» What you have to do
The response should consist solely of the line containing "Screen dimensions: 1440x818" and the lines after it through the end of the listing below, repeated exactly.

» Exercise input
↓

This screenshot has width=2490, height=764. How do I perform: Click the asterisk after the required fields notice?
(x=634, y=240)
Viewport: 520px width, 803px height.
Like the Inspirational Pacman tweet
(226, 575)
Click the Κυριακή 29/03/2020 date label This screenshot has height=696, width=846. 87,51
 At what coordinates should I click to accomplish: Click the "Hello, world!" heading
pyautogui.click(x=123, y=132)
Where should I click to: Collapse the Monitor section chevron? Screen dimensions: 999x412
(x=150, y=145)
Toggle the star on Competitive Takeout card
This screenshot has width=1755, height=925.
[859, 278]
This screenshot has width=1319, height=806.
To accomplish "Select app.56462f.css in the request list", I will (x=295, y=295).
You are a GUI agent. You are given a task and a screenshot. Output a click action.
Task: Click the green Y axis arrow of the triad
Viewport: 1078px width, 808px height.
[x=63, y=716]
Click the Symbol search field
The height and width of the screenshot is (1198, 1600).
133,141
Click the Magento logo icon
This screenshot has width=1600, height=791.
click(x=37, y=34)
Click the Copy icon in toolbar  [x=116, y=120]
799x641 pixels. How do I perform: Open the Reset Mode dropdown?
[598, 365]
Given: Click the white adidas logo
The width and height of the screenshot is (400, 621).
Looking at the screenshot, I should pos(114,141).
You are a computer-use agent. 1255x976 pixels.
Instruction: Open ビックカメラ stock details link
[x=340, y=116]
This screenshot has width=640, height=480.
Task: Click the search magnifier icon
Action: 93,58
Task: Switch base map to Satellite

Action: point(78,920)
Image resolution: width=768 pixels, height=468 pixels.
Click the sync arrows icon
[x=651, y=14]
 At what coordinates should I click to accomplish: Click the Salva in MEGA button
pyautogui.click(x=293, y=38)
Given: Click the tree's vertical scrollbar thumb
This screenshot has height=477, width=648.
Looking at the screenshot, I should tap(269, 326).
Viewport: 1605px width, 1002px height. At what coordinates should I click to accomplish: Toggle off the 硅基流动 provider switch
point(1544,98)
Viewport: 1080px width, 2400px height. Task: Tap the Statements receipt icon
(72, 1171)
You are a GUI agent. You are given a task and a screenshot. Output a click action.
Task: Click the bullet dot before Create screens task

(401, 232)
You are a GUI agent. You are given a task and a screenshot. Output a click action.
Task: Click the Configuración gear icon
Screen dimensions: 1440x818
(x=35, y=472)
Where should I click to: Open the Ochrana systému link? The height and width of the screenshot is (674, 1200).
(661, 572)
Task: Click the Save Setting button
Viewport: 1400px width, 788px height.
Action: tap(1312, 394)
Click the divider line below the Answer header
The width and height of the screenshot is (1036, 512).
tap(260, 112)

↑

» Answer area
Screen dimensions: 1440x818
(x=35, y=472)
Where should I click to: Open the Ochrana systému link? The height and width of the screenshot is (674, 1200).
(661, 572)
Task: Click the Save Setting button
Viewport: 1400px width, 788px height.
Action: tap(1312, 394)
Click the divider line below the Answer header
The width and height of the screenshot is (1036, 512).
tap(260, 112)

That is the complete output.